Leaders of Sinai Health System in Chicago realized that to boost population health in the poor inner-city communities Sinai serves, they needed to step up hiring of local residents, a significant percentage of whom have criminal records.
“One of the best ways to improve people’s health is to hire them,” said John Figiel, Sinai’s director of talent management. “When you have a job and health insurance, you and your family can access healthcare.”
So about a year ago, Sinai partnered with the Safer Foundation, which works with ex-offenders, to establish an employment referral pipeline with a wraparound support system to better prepare returning citizens for workplace success. It’s called the Sinai Pathway Program.
Last year, Sinai hired 224 local residents through the program—both ex-offenders and other disadvantaged people including those with disabilities—and retained 71% of them. Most were hired for janitorial, food-service, or other entry-level positions, though the foundation said it also has placed nurses and other professionals.
“These folks never had that support at home or on the job,” Figiel said. “That’s what makes this so inspiring, to help them succeed, and they are so grateful. I get excited about this.”
Sinai is one of several hospital systems around the country that have launched programs to hire ex-offenders for both licensed and non-professional positions. Others include Johns Hopkins Health System in Baltimore and Henry Ford Health System in Detroit.
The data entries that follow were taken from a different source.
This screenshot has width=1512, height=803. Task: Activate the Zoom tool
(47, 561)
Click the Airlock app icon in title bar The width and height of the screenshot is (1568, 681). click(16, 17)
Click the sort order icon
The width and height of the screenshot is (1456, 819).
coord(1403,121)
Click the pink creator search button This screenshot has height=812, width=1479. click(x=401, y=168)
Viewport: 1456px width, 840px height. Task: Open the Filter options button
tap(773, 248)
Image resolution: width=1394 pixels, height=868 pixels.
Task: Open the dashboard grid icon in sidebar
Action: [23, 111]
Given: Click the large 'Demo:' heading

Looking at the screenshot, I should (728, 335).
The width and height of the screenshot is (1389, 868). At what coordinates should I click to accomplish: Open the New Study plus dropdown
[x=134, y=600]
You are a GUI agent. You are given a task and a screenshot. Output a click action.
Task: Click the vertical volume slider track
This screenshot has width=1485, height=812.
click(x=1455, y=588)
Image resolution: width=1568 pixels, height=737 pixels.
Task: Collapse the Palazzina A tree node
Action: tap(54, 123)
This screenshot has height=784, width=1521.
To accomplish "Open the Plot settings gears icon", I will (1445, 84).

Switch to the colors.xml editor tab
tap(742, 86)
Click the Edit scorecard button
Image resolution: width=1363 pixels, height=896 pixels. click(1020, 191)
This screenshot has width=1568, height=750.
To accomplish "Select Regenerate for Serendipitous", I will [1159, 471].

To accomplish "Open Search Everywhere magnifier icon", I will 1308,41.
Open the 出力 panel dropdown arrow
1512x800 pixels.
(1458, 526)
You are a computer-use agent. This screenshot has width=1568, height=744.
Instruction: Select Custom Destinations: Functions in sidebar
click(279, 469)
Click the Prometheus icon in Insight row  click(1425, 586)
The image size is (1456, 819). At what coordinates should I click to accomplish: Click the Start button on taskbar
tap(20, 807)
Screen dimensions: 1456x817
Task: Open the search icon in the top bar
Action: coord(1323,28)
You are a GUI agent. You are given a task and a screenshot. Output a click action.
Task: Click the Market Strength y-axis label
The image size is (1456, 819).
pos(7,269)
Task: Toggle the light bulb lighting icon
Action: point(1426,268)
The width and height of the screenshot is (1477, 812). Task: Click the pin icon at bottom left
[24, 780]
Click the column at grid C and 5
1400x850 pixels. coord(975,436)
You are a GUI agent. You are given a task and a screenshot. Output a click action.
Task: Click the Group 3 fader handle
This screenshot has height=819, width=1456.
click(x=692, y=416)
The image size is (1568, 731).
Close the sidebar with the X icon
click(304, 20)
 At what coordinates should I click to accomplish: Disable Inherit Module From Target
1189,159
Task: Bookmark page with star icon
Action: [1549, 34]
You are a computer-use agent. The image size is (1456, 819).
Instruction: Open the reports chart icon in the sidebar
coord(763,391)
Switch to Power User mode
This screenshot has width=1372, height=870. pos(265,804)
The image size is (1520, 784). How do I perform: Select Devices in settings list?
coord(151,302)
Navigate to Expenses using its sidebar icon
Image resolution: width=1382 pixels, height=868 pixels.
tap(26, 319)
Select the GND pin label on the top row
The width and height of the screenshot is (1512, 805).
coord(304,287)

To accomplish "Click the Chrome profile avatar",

MetroHealth and University Hospitals in Cleveland also work with community groups to place people with conviction records.
They report that these hires—whose backgrounds are known only to human resources—generally perform as well or better than people without records.
“I love that our hiring managers aren’t aware that some of their best employees are folks with criminal histories,” said AJ Evans, a talent acquisition consultant at Henry Ford.
It’s part of a growing effort by health system leaders around the country to address the socio-economic factors that largely determine people’s health and well-being. As economic anchors in their communities, health systems increasingly have made investments and built partnerships around economic development, employment and other social determinants of health.
Advocates hope that the progress made in hiring ex-offenders will continue after the coronavirus pandemic eases and the economy begins to recover.